- **Challenge**
Rewrite the lines starting at the one containing "You are a GUI" and ending at the end of the records, putting "screen capture" wherever "screenshot" appears and changing nothing else. Leave the pictures out of your answer.

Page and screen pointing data
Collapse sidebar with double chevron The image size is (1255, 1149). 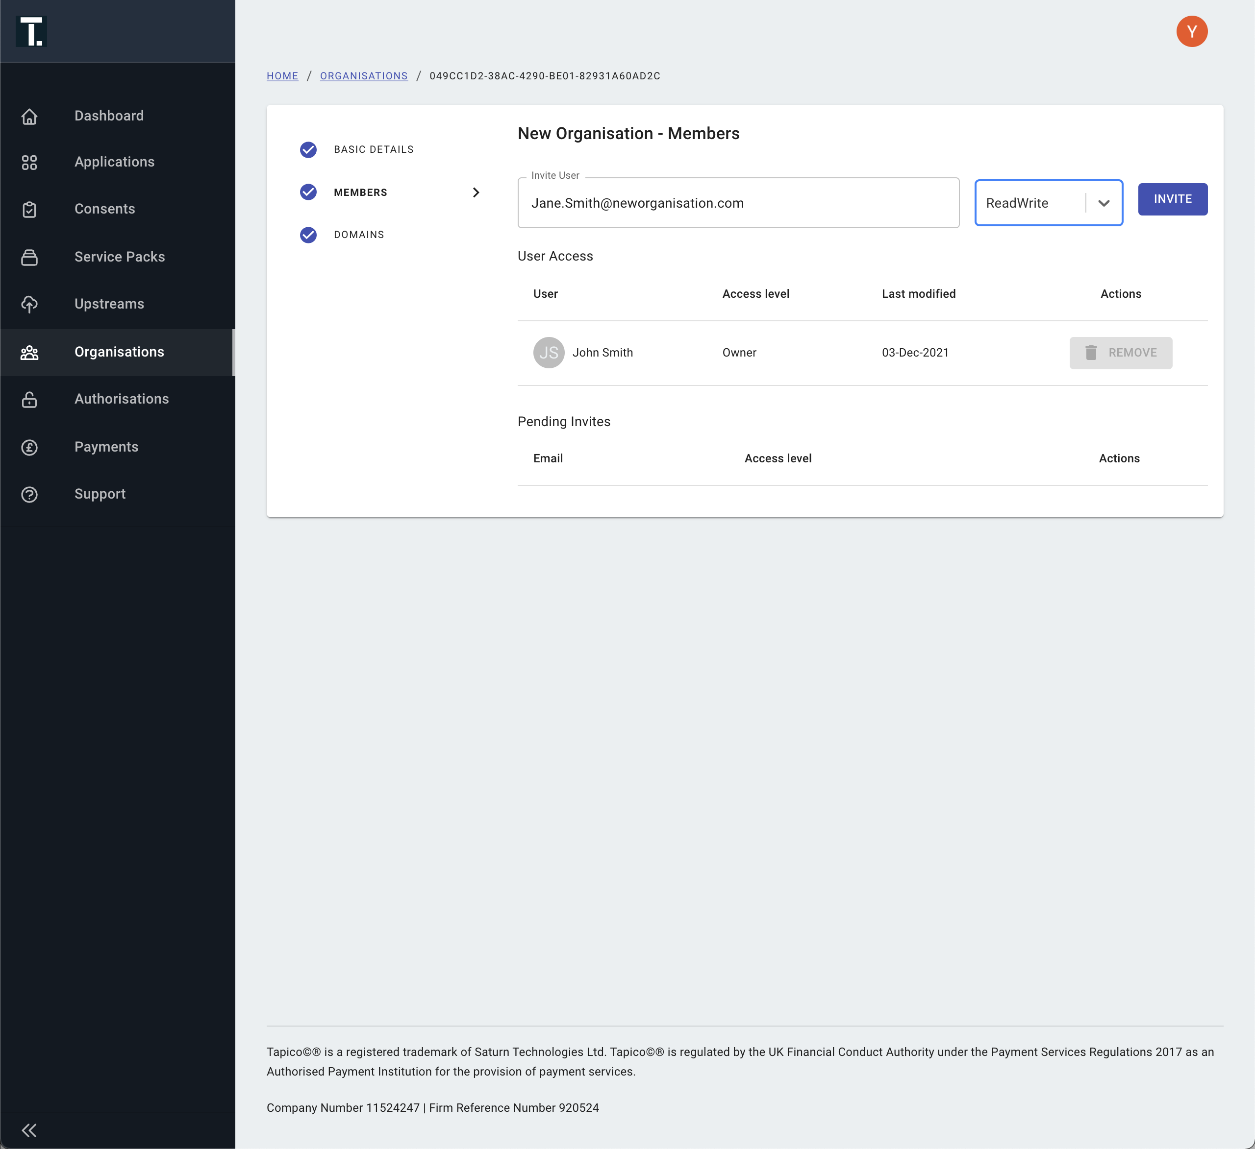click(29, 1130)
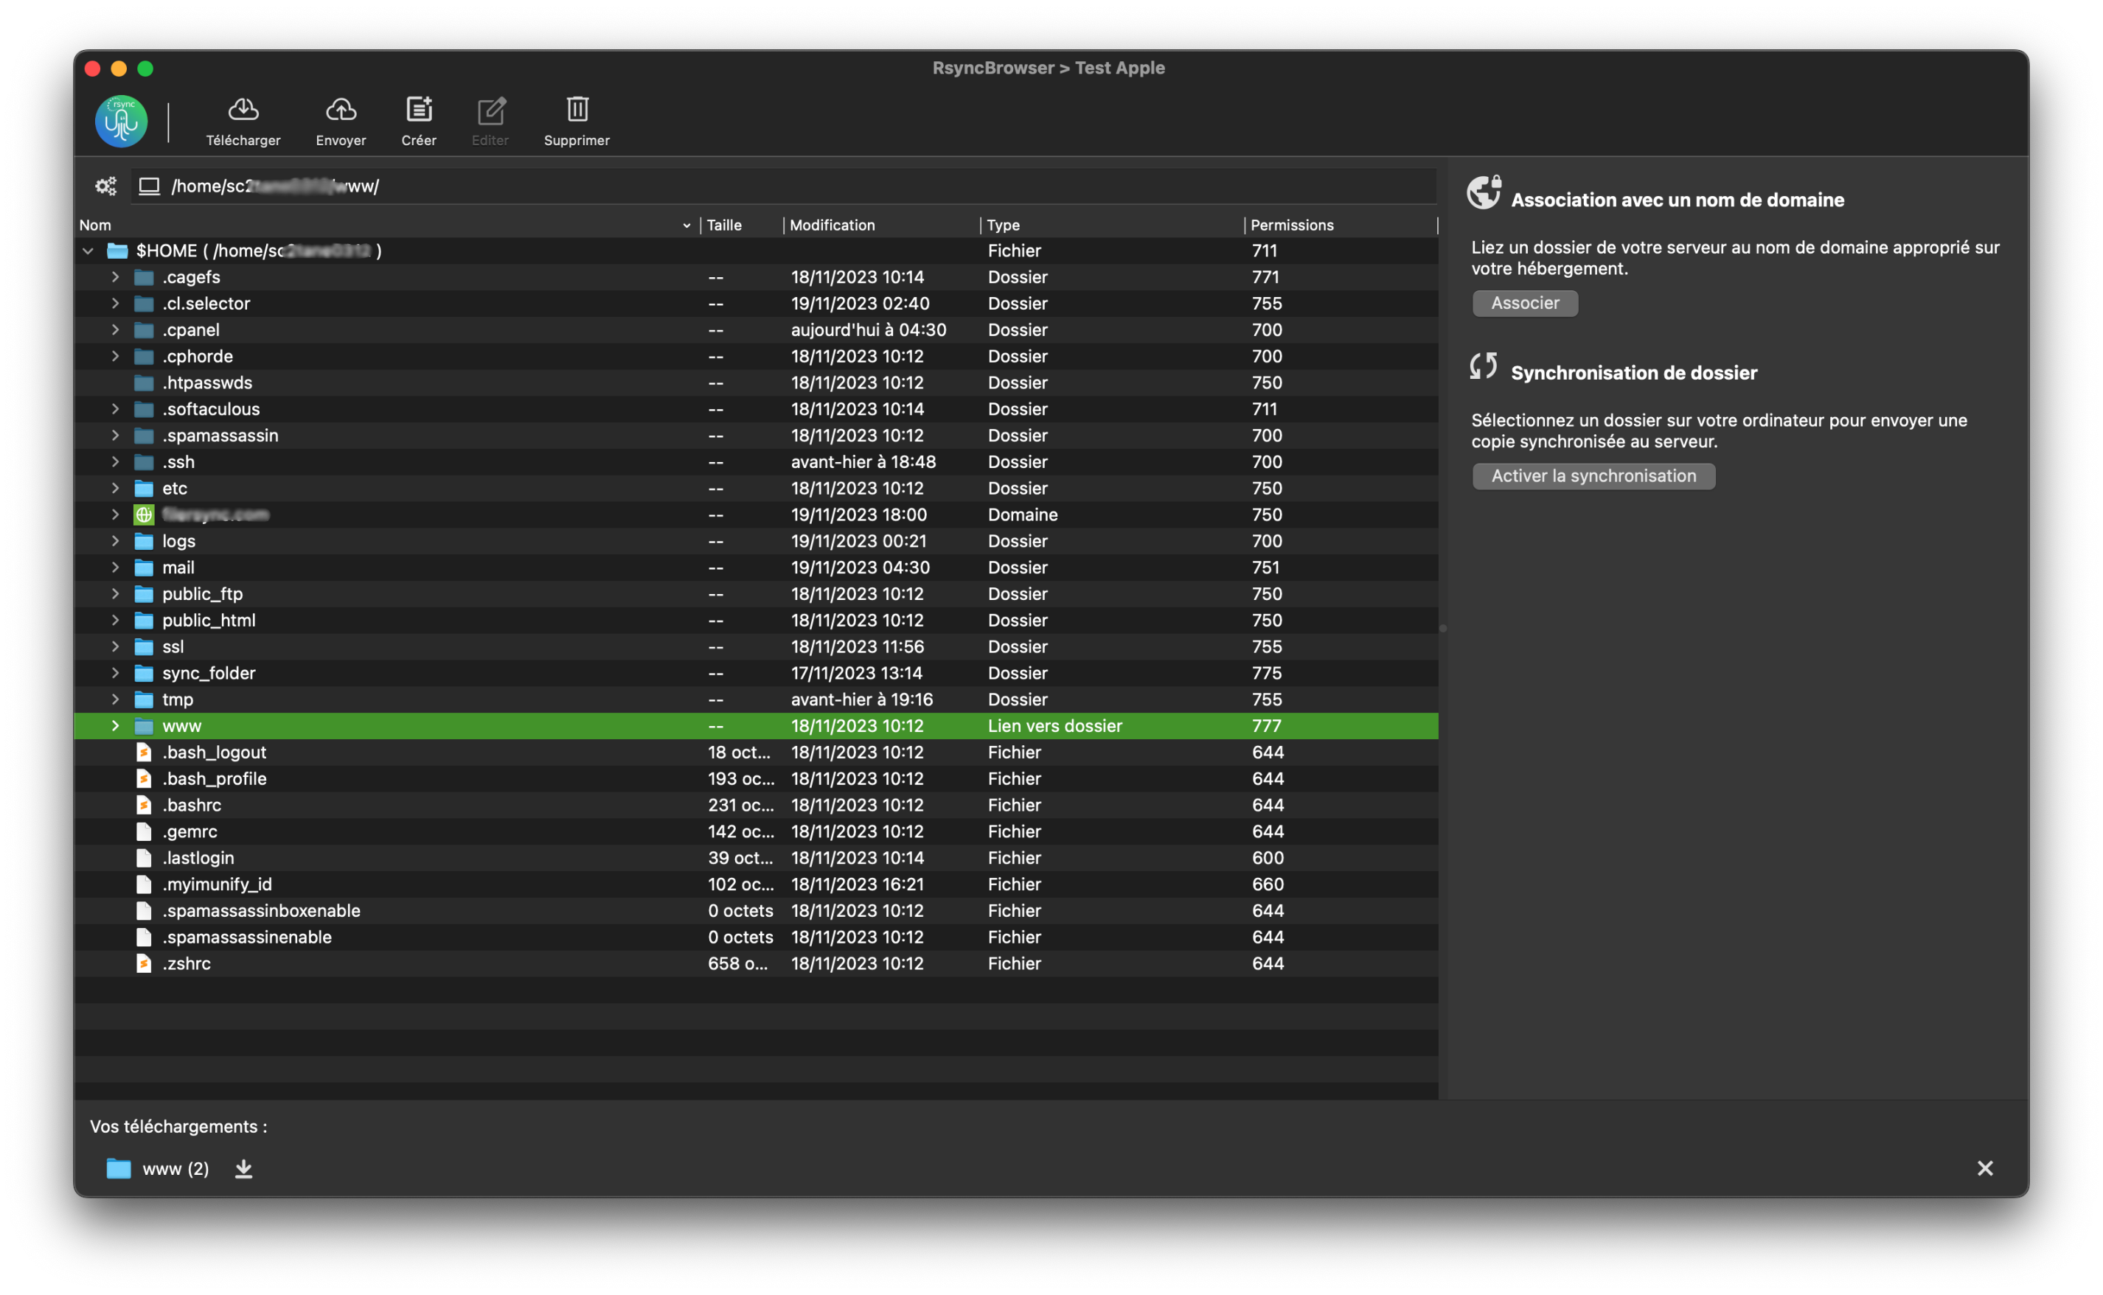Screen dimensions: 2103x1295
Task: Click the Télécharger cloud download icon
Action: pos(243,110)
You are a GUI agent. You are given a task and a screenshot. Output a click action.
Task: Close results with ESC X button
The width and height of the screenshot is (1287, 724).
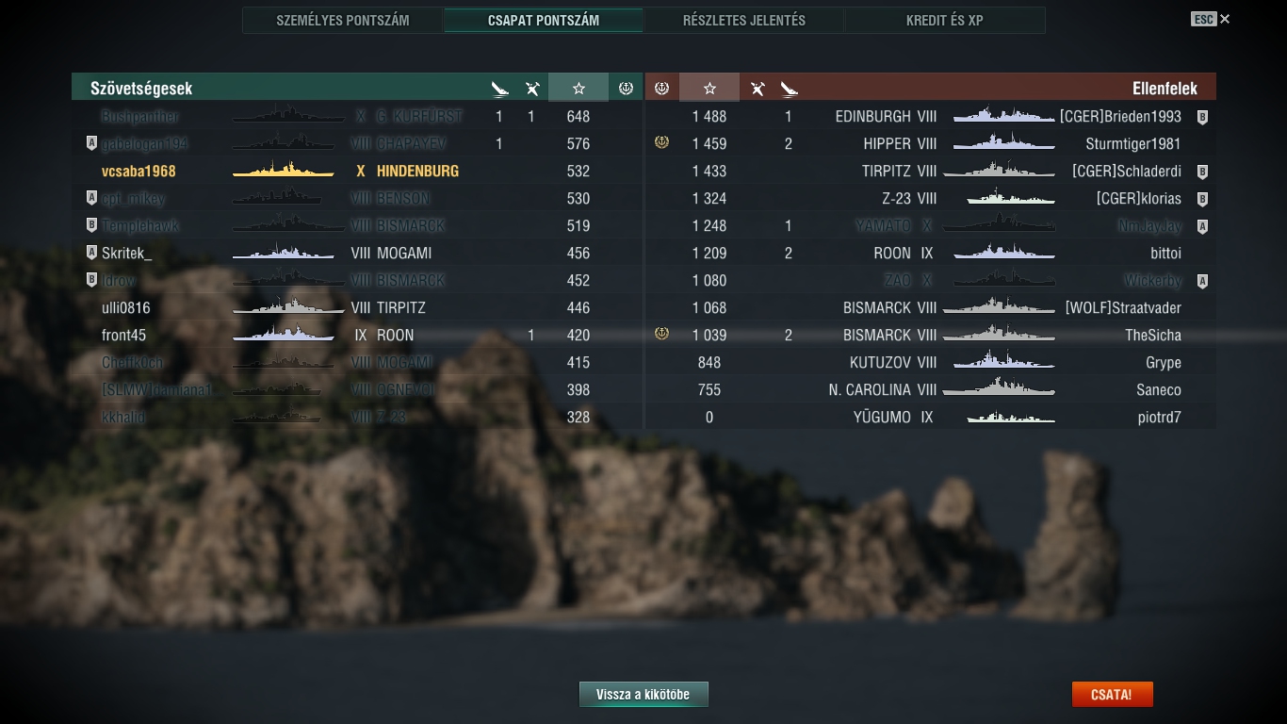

- **Written answer**
You are a GUI agent. You are given a task and a screen capture. Output a click action.
Task: Close results with ESC X button
The width and height of the screen capture is (1287, 724).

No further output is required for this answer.